3. Number of experts used to establish the ground truth for the test set and the qualifications of those experts

• Number of Experts: Not specified.
• Qualifications of Experts: Not specified. It's unclear if human experts were involved in establishing ground truth for the phantom studies, as phantoms often have known, measurable properties that can serve as ground truth directly.

4. Adjudication method for the test set

• Adjudication Method: Not specified.

5. If a multi-reader multicase (MRMC) comparative effectiveness study was done, If so, what was the effect size of how much human readers improve with AI vs without AI assistance

• MRMC Study: No, a multi-reader multicase (MRMC) comparative effectiveness study was not mentioned or described. This study focuses on validating the device's functionality and its "substantial equivalence" to predicate devices, not on comparing reader performance with and without the device. The device is a "3-D Imaging Workstation," not an AI-assisted diagnostic tool in the sense of directly altering human reader performance outcomes in an MRMC study.

6. If a standalone (i.e., algorithm only without human-in-the-loop performance) was done

• Standalone Performance: The study described uses "Test phantoms" for "verification, validation... and benchmarking." This type of testing would primarily evaluate the algorithm's performance in reconstructing images, calculating volumes, and tracking, independent of real-time human interaction with live patient data for diagnostic decision-making. Therefore, a form of standalone performance evaluation on simulated data was conducted for the technical aspects of the software. However, it's not a standalone diagnostic performance reported with metrics like sensitivity/specificity for disease detection on clinical data.

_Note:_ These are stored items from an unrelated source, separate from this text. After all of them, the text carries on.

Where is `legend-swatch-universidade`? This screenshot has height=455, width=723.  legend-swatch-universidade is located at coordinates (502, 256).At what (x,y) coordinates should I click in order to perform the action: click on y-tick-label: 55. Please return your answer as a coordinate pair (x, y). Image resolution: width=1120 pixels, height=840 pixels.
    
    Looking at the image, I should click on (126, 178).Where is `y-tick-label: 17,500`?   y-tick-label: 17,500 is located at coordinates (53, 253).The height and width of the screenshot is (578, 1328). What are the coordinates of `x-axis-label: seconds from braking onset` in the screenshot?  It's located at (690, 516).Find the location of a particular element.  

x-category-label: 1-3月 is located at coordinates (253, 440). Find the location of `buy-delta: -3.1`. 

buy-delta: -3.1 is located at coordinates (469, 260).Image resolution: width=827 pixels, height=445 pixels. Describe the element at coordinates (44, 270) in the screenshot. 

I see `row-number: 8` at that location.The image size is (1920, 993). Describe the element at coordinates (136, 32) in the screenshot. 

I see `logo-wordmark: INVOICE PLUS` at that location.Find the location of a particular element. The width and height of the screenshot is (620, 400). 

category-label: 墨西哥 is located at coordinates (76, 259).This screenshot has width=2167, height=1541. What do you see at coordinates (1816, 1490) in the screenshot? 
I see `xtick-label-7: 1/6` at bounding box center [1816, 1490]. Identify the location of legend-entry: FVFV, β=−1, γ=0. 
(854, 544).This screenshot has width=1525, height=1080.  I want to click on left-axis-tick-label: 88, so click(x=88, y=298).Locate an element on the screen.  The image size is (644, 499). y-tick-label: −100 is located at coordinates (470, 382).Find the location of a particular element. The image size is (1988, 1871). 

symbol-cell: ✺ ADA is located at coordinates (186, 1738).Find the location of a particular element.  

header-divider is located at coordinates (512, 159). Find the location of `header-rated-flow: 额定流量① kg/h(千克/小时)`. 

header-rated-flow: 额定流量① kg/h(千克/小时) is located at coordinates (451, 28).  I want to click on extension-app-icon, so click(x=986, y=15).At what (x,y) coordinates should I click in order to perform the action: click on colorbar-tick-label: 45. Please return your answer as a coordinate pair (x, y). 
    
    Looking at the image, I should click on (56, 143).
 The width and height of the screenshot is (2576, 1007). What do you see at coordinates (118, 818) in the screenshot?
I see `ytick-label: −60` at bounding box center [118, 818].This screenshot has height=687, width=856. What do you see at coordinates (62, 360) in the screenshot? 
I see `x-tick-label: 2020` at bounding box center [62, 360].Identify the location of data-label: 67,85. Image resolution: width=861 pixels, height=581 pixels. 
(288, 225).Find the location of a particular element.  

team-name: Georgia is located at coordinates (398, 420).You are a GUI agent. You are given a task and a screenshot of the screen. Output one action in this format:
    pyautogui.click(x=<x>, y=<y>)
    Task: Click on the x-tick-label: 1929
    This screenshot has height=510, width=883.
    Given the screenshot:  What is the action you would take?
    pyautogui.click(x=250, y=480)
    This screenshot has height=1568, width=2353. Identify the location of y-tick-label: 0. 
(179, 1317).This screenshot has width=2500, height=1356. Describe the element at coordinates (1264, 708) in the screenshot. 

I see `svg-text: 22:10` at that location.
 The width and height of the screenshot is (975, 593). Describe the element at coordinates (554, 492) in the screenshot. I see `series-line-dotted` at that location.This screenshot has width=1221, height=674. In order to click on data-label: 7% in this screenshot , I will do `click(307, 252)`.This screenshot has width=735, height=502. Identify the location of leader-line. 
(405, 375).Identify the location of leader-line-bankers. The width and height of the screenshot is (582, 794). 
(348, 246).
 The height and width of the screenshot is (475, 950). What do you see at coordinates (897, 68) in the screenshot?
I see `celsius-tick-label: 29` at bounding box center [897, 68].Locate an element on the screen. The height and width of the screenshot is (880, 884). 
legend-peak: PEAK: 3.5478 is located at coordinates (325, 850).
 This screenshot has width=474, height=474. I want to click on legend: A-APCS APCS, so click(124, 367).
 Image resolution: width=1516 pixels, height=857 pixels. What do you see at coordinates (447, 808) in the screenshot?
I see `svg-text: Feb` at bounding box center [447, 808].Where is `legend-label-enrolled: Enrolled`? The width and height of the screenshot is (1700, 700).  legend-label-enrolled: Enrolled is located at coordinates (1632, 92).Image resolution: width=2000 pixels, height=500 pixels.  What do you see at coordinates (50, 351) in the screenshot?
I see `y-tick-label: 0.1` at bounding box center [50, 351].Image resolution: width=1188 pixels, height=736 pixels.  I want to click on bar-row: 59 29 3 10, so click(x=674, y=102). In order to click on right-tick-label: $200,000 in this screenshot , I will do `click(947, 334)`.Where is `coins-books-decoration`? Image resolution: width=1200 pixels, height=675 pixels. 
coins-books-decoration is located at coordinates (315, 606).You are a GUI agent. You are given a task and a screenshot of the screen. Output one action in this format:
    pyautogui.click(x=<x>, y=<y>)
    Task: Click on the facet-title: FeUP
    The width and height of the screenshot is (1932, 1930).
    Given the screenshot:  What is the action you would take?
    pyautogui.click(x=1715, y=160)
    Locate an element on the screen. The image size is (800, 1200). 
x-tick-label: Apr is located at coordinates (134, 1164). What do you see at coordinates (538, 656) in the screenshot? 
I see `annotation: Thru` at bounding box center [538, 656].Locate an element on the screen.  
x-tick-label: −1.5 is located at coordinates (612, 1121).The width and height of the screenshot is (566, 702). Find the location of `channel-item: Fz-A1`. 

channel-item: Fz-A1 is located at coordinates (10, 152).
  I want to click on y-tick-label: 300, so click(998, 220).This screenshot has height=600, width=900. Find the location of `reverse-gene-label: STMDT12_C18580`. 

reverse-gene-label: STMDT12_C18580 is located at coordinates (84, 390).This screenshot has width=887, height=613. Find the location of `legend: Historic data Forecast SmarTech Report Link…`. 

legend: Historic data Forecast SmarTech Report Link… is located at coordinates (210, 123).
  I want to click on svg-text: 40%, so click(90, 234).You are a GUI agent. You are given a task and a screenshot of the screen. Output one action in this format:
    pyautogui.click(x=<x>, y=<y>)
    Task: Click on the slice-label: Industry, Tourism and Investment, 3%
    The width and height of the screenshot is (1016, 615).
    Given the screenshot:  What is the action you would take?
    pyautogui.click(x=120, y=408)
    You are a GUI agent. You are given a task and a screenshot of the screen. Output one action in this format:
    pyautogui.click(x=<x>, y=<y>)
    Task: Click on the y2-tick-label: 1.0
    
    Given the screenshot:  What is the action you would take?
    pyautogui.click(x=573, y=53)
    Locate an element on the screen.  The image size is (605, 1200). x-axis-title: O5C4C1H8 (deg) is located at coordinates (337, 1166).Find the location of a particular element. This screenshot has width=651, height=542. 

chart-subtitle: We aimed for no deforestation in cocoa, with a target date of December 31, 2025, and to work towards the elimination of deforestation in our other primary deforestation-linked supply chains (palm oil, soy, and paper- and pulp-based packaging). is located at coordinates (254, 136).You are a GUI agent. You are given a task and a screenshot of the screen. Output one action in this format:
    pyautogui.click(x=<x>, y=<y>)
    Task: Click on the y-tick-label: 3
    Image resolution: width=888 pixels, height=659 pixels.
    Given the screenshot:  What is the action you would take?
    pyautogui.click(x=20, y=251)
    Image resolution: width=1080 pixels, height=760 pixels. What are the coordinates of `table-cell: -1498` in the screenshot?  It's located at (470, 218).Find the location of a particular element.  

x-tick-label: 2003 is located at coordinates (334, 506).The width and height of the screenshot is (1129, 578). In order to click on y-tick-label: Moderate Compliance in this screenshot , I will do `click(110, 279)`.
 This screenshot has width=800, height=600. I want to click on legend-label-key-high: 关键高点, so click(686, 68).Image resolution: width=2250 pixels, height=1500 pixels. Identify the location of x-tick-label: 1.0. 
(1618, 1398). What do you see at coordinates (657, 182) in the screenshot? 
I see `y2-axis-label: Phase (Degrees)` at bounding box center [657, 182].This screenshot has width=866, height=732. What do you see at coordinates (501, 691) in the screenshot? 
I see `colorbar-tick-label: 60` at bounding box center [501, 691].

7. The type of ground truth used (expert consensus, pathology, outcomes data, etc.)

• Type of Ground Truth: The ground truth for the test set was based on the known properties of "Test phantoms incorporating simulated prostates." This implies a known physical standard rather than expert consensus, pathology, or outcomes data from human subjects.

8. The sample size for the training set

• Sample Size for Training Set: Not applicable. The document describes a 510(k) submission for a medical imaging workstation, not a machine learning or AI algorithm development process that typically involves a distinct training set. The device's functionality is based on established image processing algorithms, not a trainable model.

9. How the ground truth for the training set was established

• Ground Truth for Training Set: Not applicable. As noted above, the device does not appear to be an AI algorithm developed with a training set in the conventional sense. Its ground truth for validation was based on physical phantoms.